I configured my software watchdog to monitor eth0 using
interface = eth0
in the watchdog.conf. This worked until my traffic exceeded 2147483647 bytes. This is because the check_iface() function in src/iface.c defines
unsigned int bytes = atoi(line + i + strlen(dev->name) + 1);
to find out the number of bytes sent over one interface. But atoi() returns an int which is limited to 2147483647. Hence the check_iface() returns 101/ENETUNREACH and watchdog may reboot the machine without any reason.
In my logfiles this issue shows up as
Feb 19 17:45:20 [watchdog] device eth0 received 2147483647 bytes
Feb 19 17:45:20 [watchdog] device eth0 did not receive anything
since last check
What is your proposed solution to this problem? Making the variable larger (long long) will only make the problem appear later...
Well, if /sbin/ifconfig can live with 'unsigned long long' it should be enough for watchdog aswell. 18 million terabyte is _a lot_ for today.
To be safe for the future one could read the value as a string and convert only the last 9 digits using atoi(). For watchdog it is currently only important that there was traffic but not how much. (I know that this will fail if you have exactly 1 GB traffic between two watchdog runs but it's still possible to use 'long long's and 15 digites so minimize the chance).
Another way might be entirely operating on strings using strcmp().
Tell me what you'd prefere and I can write the patch if you think about resolving this issue.
(In reply to comment #2)
> Well, if /sbin/ifconfig can live with 'unsigned long long' it should be enough
> for watchdog aswell. 18 million terabyte is _a lot_ for today.
> Tell me what you'd prefere and I can write the patch if you think about
> resolving this issue.
It's not really what I would prefer that counts - it is what the upstream author prefers. Personally I think strcmp() is the most sane approach.
Please write a patch for this issue and submit it upstream for inclusion. Once it gets accepted upstream, please reopen this bug report and I'll take care of the Gentoo side of things. Thanks.
Created attachment 80309 [details, diff]
Patch to resolve the iface limit using strings
I'll submit this patch upstream aswell. Maybe someone replys this time.

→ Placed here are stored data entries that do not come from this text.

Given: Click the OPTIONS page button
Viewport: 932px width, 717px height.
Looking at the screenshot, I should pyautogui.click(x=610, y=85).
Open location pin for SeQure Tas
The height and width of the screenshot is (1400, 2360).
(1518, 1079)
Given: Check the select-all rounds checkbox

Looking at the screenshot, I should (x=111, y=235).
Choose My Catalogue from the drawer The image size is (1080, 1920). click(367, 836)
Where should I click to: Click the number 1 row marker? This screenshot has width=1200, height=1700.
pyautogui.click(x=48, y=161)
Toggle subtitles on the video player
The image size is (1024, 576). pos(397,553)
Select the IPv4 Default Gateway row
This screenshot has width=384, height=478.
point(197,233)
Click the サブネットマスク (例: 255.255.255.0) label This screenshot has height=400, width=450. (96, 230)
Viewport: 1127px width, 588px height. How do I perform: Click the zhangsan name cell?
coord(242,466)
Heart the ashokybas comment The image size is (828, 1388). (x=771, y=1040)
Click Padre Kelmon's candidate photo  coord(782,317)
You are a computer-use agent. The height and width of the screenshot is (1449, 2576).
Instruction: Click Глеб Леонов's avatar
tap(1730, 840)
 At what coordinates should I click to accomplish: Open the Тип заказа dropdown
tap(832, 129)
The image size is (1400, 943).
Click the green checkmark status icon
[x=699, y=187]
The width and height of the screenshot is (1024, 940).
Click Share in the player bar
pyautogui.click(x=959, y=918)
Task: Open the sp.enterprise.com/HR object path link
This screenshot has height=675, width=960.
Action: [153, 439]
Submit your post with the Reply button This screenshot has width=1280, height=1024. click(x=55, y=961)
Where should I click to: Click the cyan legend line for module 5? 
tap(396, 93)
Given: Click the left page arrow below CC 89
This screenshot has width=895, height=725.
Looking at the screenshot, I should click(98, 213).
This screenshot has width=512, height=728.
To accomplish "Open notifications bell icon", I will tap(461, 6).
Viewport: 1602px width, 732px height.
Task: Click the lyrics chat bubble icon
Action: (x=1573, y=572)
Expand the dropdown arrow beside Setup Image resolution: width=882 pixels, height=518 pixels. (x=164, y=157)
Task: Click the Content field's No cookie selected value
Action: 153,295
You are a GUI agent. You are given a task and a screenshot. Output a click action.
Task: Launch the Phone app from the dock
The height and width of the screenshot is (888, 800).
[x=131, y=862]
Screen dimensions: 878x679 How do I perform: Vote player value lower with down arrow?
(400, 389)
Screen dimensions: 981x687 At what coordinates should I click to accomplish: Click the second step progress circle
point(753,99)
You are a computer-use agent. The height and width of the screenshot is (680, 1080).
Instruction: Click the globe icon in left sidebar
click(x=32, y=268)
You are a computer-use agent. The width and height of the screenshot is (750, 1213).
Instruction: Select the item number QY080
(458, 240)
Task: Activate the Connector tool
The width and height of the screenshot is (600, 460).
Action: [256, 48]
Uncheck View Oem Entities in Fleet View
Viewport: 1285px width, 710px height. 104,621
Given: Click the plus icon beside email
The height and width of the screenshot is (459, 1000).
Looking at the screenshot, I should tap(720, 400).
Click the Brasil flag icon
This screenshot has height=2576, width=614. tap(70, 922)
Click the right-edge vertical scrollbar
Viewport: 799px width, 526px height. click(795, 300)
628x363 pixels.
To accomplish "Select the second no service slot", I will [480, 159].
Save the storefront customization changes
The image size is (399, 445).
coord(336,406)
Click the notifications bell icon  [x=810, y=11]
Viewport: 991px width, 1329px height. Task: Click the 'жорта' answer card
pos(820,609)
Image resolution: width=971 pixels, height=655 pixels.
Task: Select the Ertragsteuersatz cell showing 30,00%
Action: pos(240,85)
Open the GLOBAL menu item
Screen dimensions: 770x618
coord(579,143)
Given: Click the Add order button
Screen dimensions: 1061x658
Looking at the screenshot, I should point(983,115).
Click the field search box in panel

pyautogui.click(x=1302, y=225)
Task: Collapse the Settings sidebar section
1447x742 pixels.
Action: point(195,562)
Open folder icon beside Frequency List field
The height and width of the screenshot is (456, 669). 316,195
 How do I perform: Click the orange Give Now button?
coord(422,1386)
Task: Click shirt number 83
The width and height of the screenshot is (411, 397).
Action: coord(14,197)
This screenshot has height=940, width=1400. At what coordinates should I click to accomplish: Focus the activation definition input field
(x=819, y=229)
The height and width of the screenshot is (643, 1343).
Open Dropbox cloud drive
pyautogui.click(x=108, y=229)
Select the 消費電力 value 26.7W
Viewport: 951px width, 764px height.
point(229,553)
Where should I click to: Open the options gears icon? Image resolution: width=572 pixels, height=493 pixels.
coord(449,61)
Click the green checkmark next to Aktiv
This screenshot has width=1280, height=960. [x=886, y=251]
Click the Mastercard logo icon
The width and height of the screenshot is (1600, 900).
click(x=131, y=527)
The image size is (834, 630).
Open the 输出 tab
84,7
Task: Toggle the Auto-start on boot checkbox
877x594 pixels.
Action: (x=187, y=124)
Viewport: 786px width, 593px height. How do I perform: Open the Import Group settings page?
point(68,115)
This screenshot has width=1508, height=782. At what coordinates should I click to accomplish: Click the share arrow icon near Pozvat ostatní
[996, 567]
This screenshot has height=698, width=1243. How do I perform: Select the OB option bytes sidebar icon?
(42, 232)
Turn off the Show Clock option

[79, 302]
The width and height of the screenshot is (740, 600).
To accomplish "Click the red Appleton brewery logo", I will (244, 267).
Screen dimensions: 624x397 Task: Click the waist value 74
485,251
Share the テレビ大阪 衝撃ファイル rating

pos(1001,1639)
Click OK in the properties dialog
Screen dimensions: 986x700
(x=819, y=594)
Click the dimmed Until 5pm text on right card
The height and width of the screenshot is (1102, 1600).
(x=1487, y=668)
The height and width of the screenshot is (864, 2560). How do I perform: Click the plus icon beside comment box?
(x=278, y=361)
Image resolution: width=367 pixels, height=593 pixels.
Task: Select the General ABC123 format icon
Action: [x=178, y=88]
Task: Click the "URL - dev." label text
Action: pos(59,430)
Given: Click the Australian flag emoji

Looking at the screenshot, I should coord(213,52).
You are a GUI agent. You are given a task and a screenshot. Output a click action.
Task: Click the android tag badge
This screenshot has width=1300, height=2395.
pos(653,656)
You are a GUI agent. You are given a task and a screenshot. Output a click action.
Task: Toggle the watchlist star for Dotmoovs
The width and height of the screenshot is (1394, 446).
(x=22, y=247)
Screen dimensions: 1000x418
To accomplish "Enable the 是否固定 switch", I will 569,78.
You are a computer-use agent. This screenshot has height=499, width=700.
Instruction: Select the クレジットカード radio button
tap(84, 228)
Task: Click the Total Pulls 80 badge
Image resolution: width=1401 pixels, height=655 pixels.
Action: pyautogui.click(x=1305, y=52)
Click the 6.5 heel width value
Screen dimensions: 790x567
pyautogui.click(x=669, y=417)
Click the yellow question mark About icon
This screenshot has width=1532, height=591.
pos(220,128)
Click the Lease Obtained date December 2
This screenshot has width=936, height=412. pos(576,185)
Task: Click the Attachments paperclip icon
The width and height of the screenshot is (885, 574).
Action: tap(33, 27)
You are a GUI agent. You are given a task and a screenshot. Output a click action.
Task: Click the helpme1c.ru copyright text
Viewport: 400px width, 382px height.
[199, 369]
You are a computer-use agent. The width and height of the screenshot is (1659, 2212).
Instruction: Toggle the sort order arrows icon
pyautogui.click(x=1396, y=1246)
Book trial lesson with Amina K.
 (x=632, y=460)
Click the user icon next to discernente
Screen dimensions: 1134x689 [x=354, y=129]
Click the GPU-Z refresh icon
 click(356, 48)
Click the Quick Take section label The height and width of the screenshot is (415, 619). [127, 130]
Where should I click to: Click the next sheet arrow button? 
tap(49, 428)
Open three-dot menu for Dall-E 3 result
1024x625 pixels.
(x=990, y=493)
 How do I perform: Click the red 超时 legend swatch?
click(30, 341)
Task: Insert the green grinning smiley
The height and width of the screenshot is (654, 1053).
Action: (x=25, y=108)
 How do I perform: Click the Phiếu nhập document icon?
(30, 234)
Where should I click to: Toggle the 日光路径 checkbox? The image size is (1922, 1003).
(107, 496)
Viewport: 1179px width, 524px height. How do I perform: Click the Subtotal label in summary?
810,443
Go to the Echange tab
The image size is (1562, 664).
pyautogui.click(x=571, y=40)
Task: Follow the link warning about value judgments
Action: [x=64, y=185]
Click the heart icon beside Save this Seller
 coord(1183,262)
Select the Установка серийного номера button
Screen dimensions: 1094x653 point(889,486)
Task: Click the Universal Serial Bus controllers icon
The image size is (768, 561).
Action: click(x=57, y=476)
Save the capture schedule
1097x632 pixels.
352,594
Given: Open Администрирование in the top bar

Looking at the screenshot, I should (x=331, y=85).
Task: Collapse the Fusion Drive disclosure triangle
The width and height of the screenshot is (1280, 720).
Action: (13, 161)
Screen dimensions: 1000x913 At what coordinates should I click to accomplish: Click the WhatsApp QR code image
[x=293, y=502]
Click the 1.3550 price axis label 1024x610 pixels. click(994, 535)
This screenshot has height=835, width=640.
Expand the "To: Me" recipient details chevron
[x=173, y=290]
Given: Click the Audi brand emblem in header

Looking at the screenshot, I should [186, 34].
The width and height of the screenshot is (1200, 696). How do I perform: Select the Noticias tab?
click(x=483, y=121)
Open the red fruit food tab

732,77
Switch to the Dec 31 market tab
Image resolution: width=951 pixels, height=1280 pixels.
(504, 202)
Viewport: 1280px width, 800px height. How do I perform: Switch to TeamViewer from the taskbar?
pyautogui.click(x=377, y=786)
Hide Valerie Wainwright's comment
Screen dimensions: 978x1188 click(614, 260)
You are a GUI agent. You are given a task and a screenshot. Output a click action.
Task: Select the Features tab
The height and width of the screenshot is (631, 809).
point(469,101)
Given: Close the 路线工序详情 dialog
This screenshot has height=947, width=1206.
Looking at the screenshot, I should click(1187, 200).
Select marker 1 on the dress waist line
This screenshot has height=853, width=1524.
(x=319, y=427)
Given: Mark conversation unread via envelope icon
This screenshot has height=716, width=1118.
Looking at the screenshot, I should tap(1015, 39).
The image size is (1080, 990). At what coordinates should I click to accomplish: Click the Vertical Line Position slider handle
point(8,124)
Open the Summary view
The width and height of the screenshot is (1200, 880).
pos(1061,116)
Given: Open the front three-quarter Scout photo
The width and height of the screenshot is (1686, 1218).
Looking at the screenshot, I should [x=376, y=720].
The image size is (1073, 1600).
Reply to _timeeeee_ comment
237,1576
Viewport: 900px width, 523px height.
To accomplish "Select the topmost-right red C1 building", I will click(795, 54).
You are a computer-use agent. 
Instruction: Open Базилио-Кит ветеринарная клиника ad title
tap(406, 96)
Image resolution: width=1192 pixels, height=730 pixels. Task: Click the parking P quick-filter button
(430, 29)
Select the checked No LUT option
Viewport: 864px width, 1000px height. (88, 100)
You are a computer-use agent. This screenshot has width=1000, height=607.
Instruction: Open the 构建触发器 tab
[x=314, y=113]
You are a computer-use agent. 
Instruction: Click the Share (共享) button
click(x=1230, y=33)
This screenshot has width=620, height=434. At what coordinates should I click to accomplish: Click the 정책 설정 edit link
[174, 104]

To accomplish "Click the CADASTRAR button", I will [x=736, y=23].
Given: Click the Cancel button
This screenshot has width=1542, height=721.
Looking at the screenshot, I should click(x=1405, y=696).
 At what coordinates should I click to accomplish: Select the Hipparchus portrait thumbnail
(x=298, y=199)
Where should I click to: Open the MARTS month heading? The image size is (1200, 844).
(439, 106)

IIRC the kernel doesn't store/count more then 4gb in the traffic anyway and thus it resets itself after 4gb. afaik it's an unsigned int, thus 32bit, 4gb. I once wanted to use ifconfig to monitor spent bandwith on an interface, and came along this limitation, chaning it to a 64bit int wasn't easy either, and the kernel developers said that it was pointless anyhow. more or less anyway.
So i'd say, make it 32bit or more, and just simply compare the two ints, if old != new it's fine. The only thing to watch out for is that it gets probed atleast once every X minutes, X being small enough for your interface speed. e.g. for 10mbit an hour is plenty, whereas 100mbit 10m is atleast needed etc.